Cuando la Concertación perdió el poder, el 2010, llevaba 20 años gobernando. Y se notaba. Eran ya casi puro aire: supremacismo moral teñido de lenguaje “inclusivo”. Y muchas cuentas internas por cobrar. Así, esa derrota podría haber sido una liberación, y el inicio de un camino de rearticulación política e intelectual. Pero la fortuna quiso otra cosa: llegó al poder una derecha que había dedicado 20 años a bloquear al adversario, pero no a pensar. Duró, entonces, poco. Enfrentó a una oposición furiosa liderada, principalmente, por operadores que habían perdido sus “cargos de confianza” de toda la vida, y que valían poco o nada lejos de ellos. Enfrentó la popularidad irresistible de Bachelet mezclada con la hegemonía autoflagelante. Y enfrentó, por último, la ambición de poder de los “jóvenes de la transición”, ahora cuarentones y cincuentones, que trataron de “matar a sus padres” siendo serviles con el movimiento estudiantil y poco serios a la hora de defender la institucionalidad, lo que los terminó hundiendo junto a sus progenitores. Patética emancipación tardía. Frente a esta combinación de factores, Piñera no se la pudo (¿se la podrá ahora?). Gerenciar tiene sus límites.

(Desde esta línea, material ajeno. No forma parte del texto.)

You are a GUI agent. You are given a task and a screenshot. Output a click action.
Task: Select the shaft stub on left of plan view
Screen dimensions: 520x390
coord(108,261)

Nació así la Nueva Mayoría, en medio de las hogueras de los acuerdos, donde muchos de los viejos concertacionistas quemaban todo rastro de moderación transicional, renegaban de Aylwin y de Lagos y se tomaban selfies con Boric, Jackson o Vallejo. Hicieron causa común con un Partido Comunista que todavía sueña glorias soviéticas. Tenían candidata, y “para lo de las ideas” bastaba con recurrir al petitorio del movimiento estudiantil y al socialismo constructivista de Fernando Atria, tan popular entre los mismos estudiantes. Y así volvieron al poder. Y, luego de una temporada, todo indica que lo perderán de nuevo.

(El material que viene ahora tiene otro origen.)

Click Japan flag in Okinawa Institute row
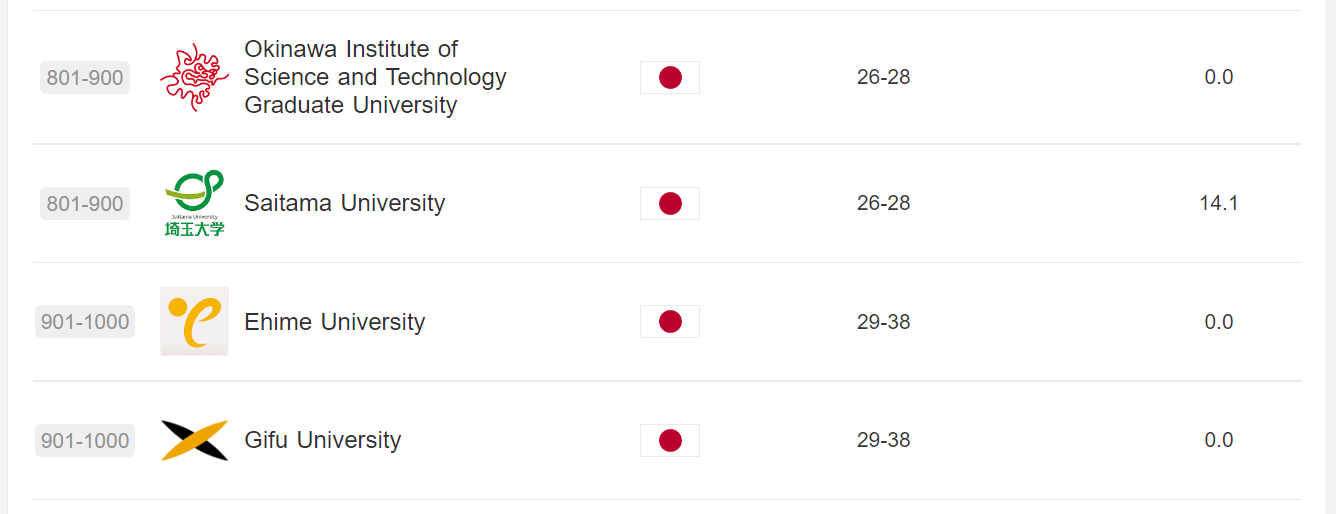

Estos cuatro años fueron, en suma, el gesto final de los autoflagelantes. Reventaron todos los petardos. Se dieron los gustitos que la Concertación les prohibió. Coquetearon con la juventud, que no los pescó. Pero tampoco es que diera para mucho más. Y la resaca es bien fuerte. Basta con ver a Guillier, cuya candidatura es digna de esas películas en que los protagonistas, luego de una borrachera, despiertan en una situación absurda y deben tratar de descubrir cómo llegaron a ella. Tanto, que es difícil imaginar que las personas pensantes de izquierda de verdad quieran que gane: serían cuatro años más de indefinición y zozobra, pegados con el chicle gubernamental.

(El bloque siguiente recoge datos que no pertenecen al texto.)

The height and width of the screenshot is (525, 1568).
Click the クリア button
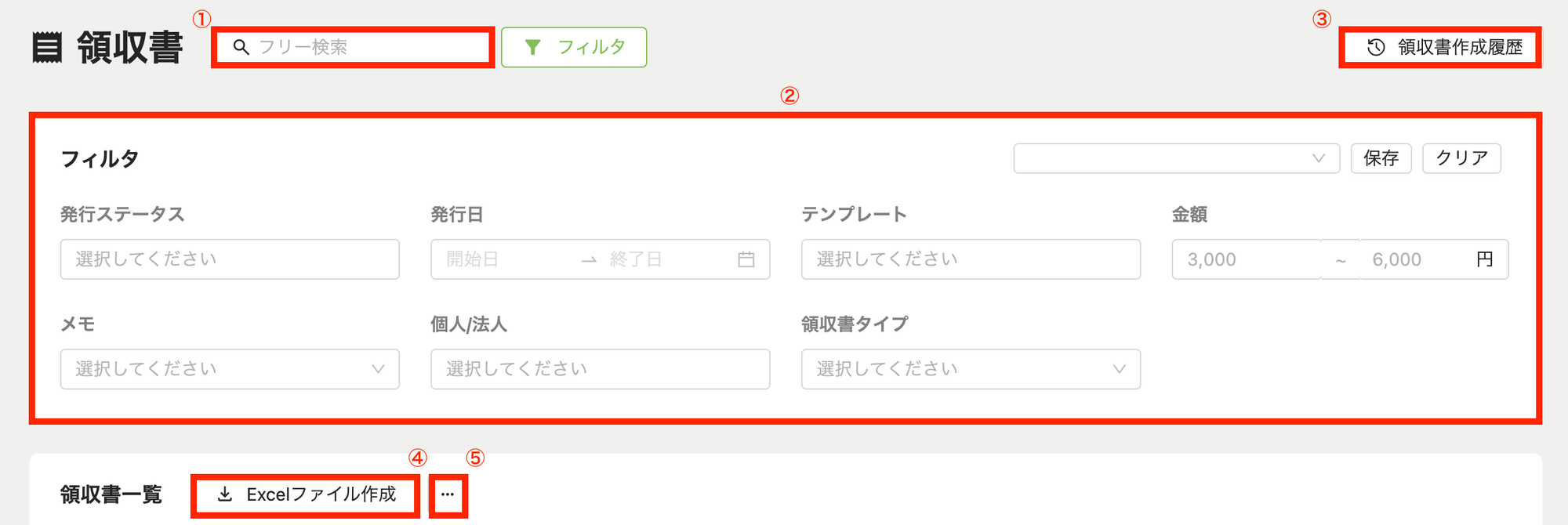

Perder, en estas condiciones, se parece mucho a ganar. Y basta leer a muchos dirigentes e intelectuales orgánicos de La Fuerza de la Mayoría para notar que esa situación es añorada por muchos. Hay ganas de retomar la tradición concertacionista (admitir lo que no se atrevieron a admitir el 2011), antes de que la derecha la haga propia. Y las palabras “reflexionar”, “repensar” y “recuperar” se repiten columna por medio. No es exagerado decir, entonces, que la eventual derrota de Guillier, continuador de lo que sea que haya sido este gobierno, será recibida con alivio por bastantes personas de su propio sector.

La centroizquierda probablemente tenga, entonces, la oportunidad de recalibrarse. Y esto, en la modernidad, significa, tal como explica magistralmente Jacob Levy en Rationalism, pluralism & freedom, rearticular, atendiendo a la realidad social concreta, su tensión interna entre racionalismo y pluralismo. Es decir, en su caso, entre la tradición estatista constructivista, que piensa la política de arriba hacia abajo, y la tradición asociativa y autonomista, que la piensa de abajo hacia arriba. Entre los que piensan que el Estado es la solución a la mayoría de los problemas, y quienes consideran centrales las asociaciones intermedias, partiendo por la familia. Entre Atria y Landerretche. Entre Almeyda y Orrego Vicuña. Entre Neruda y De Rokha.